I recently devoured an amazing book about grief called FINDING MEANING: The Sixth Stage of Grief, by David Kessler, the co-author of the ground-breaking book by Elisabeth Kübler-Ross ON GRIEF AND GRIEVING. I was blown away by Kessler’s take on how meaning helps us make sense of grief. The author also suggests how one can transform grief into something that is fulfilling. He concretely recommends finding gratitude for the time you and your loved one had together. He additionally advises finding a way to honor your loved one, and goes one-step further, teaching one to value the brevity of life and use that to shift one’s thinking to a more positive path towards restoration. I particularly applauded the author’s take on the fact that meaning takes time. It has been over four and a half years since my husband Peter died, and it has been an uphill battle towards finding meaning in my loss. The book taught me that grief pain is inevitable, but suffering is optional. After I went into a monsoon-like, devastating, tailspin of grief, I found my way through the pain by writing and giving my grief a voice to tell others that it is OK to grieve fully and thusly lessen the pain. By helping others, I found a way to find benefit in my loss.

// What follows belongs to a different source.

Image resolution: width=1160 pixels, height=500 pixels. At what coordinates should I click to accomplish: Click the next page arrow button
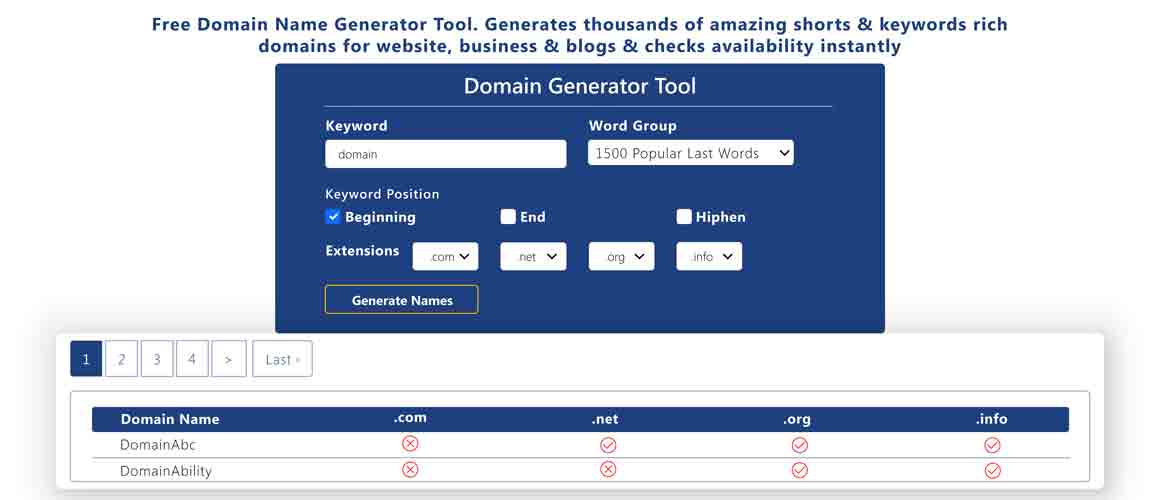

Now that I have been on my journey through grief for a considerable time, I am beginning to observe gratitude lift its lovely and gentle head. I smile at what I have accomplished, and am appreciative that I am forging forward. I see hints of my new personality emerging. Don’t get me wrong, I would give anything, and I mean anything, to glimpse Peter walk through the door and smile. But I have noticed that I am finding a sense of purpose in my life that is deeper than before Peter died. I am so proud (notice I didn’t say Peter would be proud) of my writing. I love the fact that I can help myself through blogging about grief, and have the added benefit of a community on line who write to me and tell me that my blogs help them move forward. I am rethinking and questioning my priorities and finding some slight benefits in my loss. I have opted to survive this ordeal and transcend the pain of grief. My life has a new sense of determination and I am finding that I am evolving out of my cocoon of sadness, and like a butterfly, making a metamorphosis to find more substance and significance in my life.
Maybe you too are finding more meaning in your life.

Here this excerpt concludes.